En la plaza cívica de la escuela primaria Daniel C. Pineda, construida en 1946, pero fundada 10 años antes, la misma que fue mi primera casa de estudios y que ahora regreso a ella, veo a decenas de hombres y mujeres que, como yo, rebasan los 60 años de edad y caminan con dificultades hacia los jóvenes que, detrás de unas mesas, rápidamente rellenan unos formularios.

“¡Ya hay gente formada!”, alertaron unas voces a los integrantes de las familias Girón y Calderón, que viven justo enfrente de la institución educativa y a quienes, por orden alfabético, les correspondía la vacunación el miércoles 21. “No se preocupen, nos va a tocar (la vacuna)”, respondieron. Poco antes de las 12 del día, ya habían sido inoculados.
Por fortuna no fue un día tan caluroso como los anteriores; ese miércoles sopló un viento suave del norte y no se presentaron los problemas que se vivieron en los municipios de Valles Centrales, donde se aplicaron los primeros antígenos, por falta de información y mala organización.

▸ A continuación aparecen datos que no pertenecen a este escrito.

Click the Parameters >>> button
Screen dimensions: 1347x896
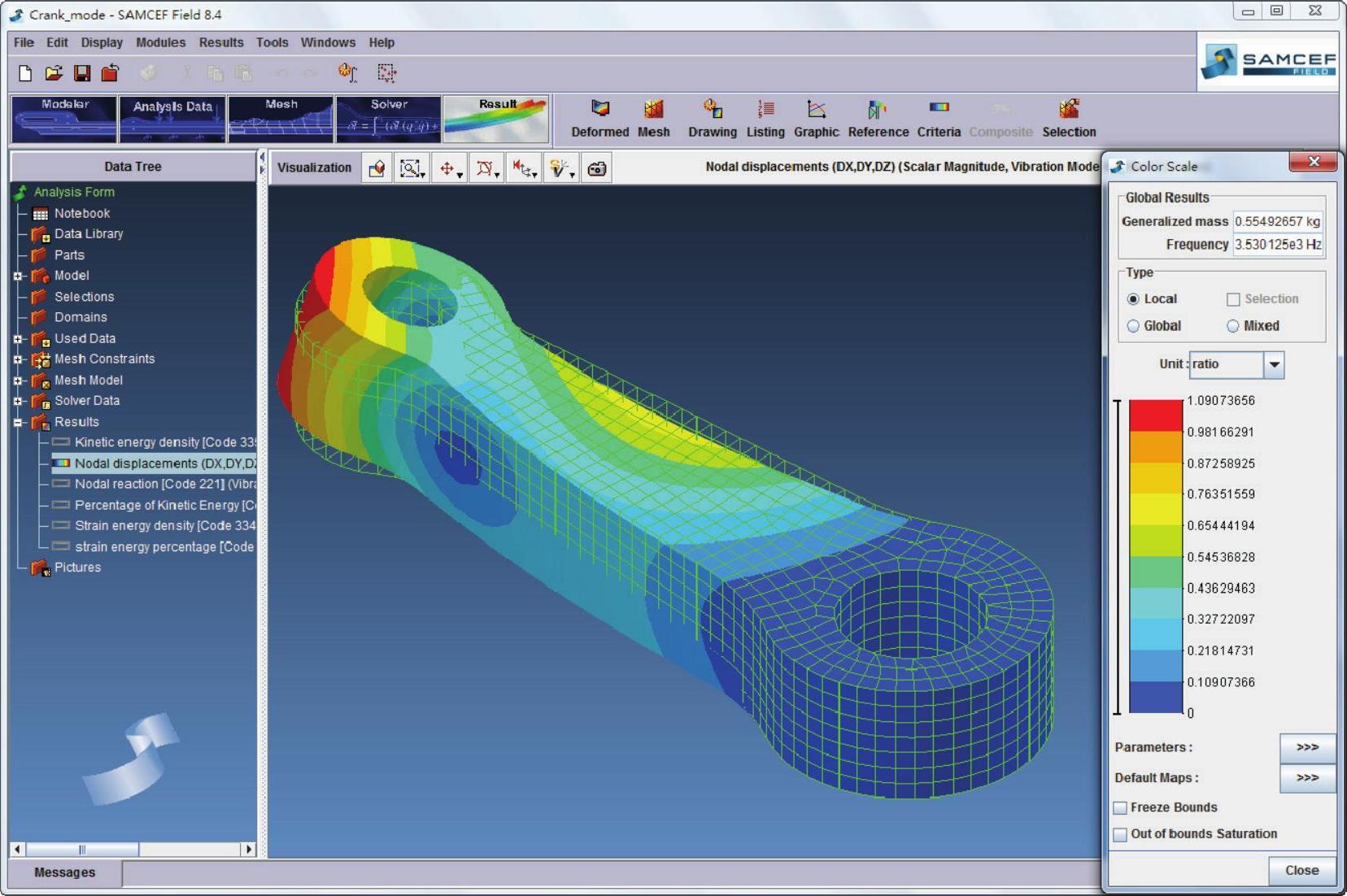(1306, 747)
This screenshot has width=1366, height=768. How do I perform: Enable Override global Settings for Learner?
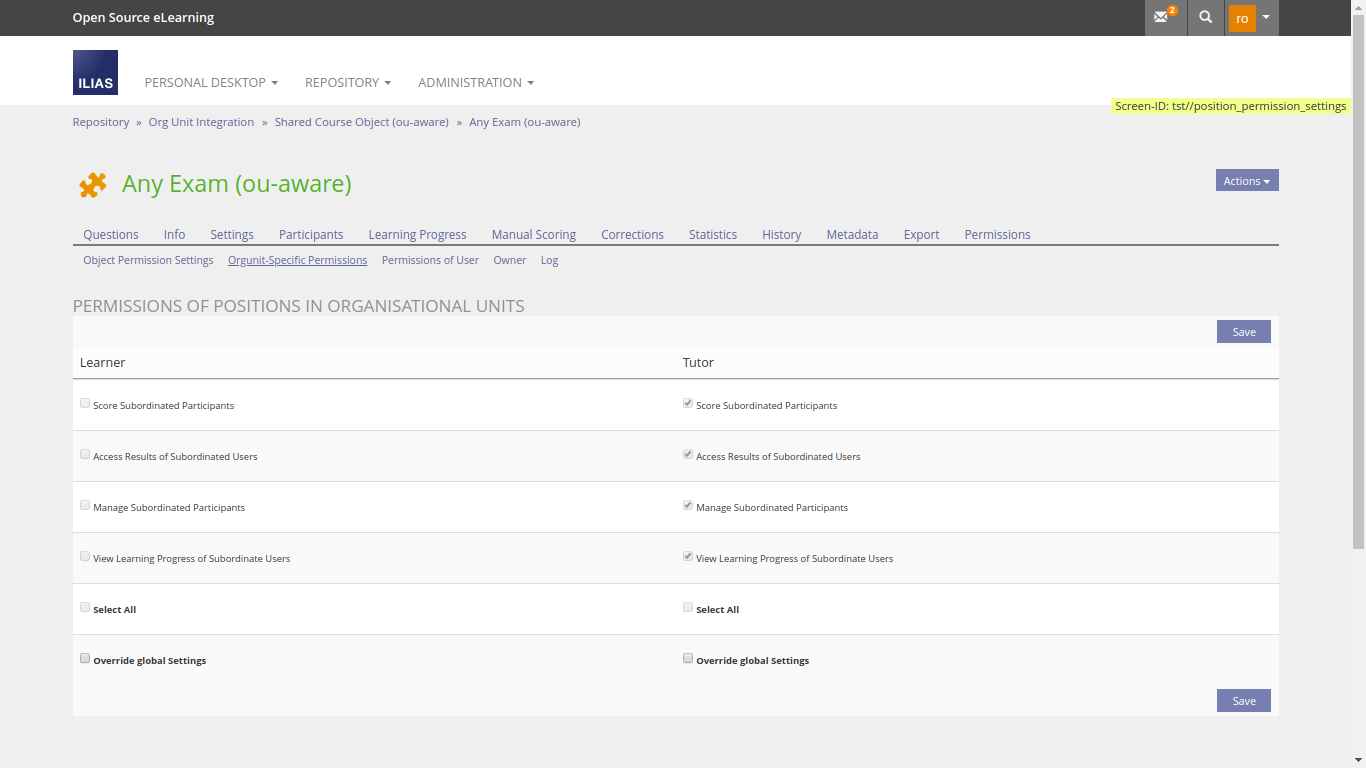click(85, 659)
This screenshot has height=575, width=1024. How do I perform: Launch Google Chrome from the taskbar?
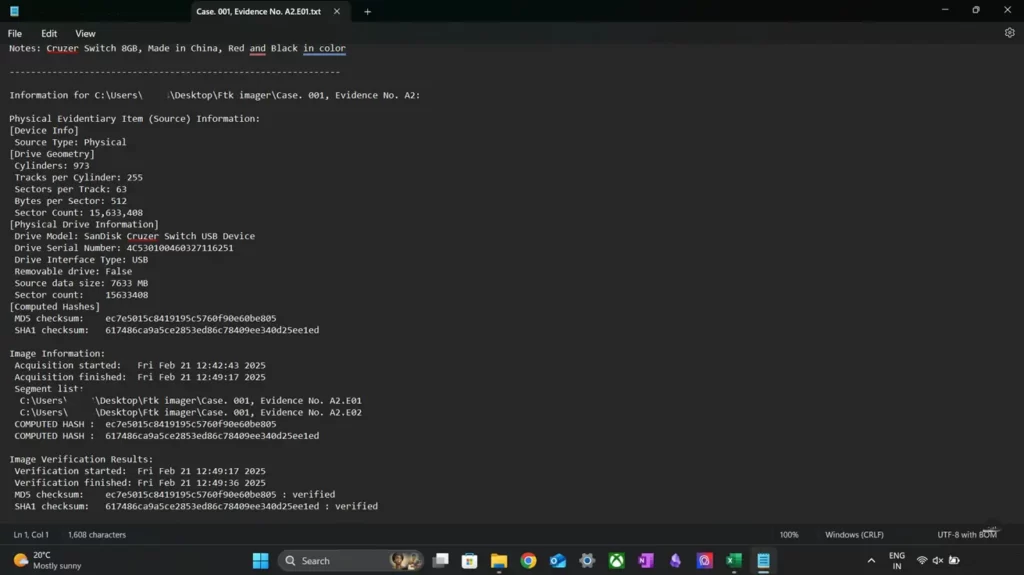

Después de las 13 horas, ya no había personas con el apellido paterno de la A hasta la F y entonces, los responsables del programa de vacunación abrieron la oportunidad para los vecinos con apellidos L, M, V y Z.

Un elemento de la Policía Vial Municipal me vio llegar con la ayuda de mi sobrina Sonia, sobre todo para subir los escalones del acceso al plantel y la acera de los salones donde colocaron las mesas de recepción de los documentos: ¡López Morales, Alberto!, fue su efusivo saludo. Una señorita, colaboradora del programa, me invitó a pasar; iba a vacunarme por voluntad propia.
En ese momento, recordé algo chusco y sonreí, pensando en mi niñez. Cuando cursaba el segundo de primaria con la profesora Eira (1964). Entonces alcancé a ver que unas enfermeras de vestuario blanco y verde, con neveras en la mano, acudían a vacunarnos contra la polio, la tosferina, y el sarampión. No lo pensé, brinqué desde la ventana del salón, caí en la arenosa calle y corrí hasta la casa.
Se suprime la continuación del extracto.